» **Task directions**
Of all the lines below, return only those starting with the line holding "The height and width of the screenshot is (659, 1055)." and going on through the line holding "This screenshot has width=921, height=518.", exactly as written.

[Data extracted from a collection]
- Opening Delimiter -
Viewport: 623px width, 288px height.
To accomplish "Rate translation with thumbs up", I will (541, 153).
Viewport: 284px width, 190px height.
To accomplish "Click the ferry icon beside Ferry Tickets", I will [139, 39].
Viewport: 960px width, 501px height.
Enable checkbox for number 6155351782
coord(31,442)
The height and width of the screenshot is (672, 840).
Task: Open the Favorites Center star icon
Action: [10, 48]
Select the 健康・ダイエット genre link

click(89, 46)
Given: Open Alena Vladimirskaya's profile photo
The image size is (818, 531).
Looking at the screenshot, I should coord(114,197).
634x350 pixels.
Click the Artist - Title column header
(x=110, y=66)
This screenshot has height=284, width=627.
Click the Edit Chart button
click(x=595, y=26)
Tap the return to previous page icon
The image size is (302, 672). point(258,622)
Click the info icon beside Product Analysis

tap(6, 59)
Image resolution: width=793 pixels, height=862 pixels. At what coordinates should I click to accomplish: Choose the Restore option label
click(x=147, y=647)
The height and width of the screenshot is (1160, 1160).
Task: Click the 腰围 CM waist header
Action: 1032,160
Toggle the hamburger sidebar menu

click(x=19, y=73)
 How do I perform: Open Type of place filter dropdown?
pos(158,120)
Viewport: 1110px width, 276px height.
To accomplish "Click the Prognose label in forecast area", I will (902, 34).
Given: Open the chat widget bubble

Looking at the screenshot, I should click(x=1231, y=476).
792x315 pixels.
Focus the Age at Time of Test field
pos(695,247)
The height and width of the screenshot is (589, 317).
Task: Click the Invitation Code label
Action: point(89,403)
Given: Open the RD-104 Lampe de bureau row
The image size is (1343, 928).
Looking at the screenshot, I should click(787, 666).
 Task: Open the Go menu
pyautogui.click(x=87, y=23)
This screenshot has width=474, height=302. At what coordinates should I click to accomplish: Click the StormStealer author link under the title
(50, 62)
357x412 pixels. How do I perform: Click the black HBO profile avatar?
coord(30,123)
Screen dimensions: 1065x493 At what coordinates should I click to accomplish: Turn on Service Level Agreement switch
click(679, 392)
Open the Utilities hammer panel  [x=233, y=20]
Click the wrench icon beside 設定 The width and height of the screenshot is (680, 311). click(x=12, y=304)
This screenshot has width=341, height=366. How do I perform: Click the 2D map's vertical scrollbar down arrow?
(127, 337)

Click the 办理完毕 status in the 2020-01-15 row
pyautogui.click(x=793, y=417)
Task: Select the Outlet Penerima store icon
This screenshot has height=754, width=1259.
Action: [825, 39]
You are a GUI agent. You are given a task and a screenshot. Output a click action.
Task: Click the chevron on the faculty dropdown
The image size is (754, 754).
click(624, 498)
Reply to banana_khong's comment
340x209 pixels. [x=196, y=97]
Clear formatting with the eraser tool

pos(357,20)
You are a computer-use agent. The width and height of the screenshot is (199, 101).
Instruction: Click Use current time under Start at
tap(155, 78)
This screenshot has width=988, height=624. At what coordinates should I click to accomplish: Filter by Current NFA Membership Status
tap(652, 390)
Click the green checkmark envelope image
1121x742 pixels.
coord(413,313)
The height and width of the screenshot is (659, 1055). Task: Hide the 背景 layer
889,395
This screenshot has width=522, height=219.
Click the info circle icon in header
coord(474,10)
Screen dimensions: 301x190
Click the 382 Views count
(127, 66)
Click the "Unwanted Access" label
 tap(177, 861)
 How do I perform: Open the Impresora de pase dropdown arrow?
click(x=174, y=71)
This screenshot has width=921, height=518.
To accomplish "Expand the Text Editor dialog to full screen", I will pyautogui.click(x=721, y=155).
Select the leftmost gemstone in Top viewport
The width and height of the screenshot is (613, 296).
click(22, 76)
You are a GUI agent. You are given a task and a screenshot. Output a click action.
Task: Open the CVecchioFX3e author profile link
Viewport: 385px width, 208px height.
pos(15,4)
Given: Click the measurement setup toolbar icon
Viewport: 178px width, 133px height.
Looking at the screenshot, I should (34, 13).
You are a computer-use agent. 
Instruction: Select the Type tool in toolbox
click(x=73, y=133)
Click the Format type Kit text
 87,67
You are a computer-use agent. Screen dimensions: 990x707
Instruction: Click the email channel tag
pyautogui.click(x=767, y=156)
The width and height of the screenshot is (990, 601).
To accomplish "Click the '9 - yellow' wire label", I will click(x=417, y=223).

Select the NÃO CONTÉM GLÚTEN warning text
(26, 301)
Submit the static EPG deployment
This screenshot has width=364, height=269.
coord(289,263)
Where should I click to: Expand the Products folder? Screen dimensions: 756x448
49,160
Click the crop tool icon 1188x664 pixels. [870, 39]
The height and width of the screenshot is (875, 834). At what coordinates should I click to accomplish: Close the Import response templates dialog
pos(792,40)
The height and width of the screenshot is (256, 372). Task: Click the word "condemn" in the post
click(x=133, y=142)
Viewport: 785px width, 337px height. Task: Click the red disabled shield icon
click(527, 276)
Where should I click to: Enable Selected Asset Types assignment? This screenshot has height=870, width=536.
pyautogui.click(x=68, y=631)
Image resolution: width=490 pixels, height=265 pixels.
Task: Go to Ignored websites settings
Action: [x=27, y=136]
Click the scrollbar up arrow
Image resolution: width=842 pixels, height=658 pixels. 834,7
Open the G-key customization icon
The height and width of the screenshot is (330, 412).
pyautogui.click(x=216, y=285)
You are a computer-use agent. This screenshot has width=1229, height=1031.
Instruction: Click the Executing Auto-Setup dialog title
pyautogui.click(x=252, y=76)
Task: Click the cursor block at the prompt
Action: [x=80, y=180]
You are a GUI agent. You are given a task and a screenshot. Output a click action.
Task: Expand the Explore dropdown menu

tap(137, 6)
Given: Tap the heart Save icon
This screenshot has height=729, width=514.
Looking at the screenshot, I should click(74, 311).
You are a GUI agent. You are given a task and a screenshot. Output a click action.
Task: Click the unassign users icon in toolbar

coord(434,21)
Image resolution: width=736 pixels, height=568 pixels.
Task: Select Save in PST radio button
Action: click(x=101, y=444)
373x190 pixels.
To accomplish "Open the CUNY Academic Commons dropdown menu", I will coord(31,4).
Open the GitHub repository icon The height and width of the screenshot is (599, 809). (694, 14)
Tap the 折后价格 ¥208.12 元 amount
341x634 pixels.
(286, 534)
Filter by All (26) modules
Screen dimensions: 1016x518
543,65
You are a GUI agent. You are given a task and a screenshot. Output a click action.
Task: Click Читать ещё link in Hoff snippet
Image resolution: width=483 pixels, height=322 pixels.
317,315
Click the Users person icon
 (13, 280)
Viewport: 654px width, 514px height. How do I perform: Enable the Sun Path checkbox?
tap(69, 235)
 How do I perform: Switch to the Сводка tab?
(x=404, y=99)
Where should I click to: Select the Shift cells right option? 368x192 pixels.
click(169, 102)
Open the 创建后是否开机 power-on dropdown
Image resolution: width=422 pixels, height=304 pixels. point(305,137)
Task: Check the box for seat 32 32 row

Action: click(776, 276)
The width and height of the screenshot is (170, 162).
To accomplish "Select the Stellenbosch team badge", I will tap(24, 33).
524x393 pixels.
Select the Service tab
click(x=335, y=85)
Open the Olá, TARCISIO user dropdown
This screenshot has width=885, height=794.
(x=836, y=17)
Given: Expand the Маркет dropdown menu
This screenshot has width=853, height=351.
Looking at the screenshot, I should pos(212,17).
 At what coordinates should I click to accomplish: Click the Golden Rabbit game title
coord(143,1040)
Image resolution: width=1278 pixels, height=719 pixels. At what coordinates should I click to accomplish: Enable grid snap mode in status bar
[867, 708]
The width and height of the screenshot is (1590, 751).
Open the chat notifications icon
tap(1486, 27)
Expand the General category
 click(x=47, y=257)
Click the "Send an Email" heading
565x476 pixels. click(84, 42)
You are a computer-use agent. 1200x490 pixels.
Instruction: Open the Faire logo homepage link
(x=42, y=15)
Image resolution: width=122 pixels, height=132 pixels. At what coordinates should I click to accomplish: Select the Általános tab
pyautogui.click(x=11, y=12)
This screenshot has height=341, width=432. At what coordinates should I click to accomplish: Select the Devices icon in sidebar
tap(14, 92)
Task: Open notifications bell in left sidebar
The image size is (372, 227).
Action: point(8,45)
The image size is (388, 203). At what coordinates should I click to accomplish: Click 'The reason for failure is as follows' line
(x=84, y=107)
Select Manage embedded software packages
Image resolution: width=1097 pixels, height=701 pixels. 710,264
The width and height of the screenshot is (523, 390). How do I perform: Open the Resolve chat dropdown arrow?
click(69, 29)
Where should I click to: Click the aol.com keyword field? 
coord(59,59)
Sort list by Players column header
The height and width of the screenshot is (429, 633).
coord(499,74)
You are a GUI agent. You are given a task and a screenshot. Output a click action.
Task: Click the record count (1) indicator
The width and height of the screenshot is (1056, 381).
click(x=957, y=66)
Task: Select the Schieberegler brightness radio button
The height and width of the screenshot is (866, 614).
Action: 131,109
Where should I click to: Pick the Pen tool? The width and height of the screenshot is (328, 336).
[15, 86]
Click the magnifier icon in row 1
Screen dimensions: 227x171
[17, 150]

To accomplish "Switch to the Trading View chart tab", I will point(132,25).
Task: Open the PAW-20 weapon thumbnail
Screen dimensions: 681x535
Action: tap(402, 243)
- Closing Delimiter -
» **Expected answer**
The height and width of the screenshot is (659, 1055). Task: Hide the 背景 layer
889,395
This screenshot has width=522, height=219.
Click the info circle icon in header
coord(474,10)
Screen dimensions: 301x190
Click the 382 Views count
(127, 66)
Click the "Unwanted Access" label
 tap(177, 861)
 How do I perform: Open the Impresora de pase dropdown arrow?
click(x=174, y=71)
This screenshot has width=921, height=518.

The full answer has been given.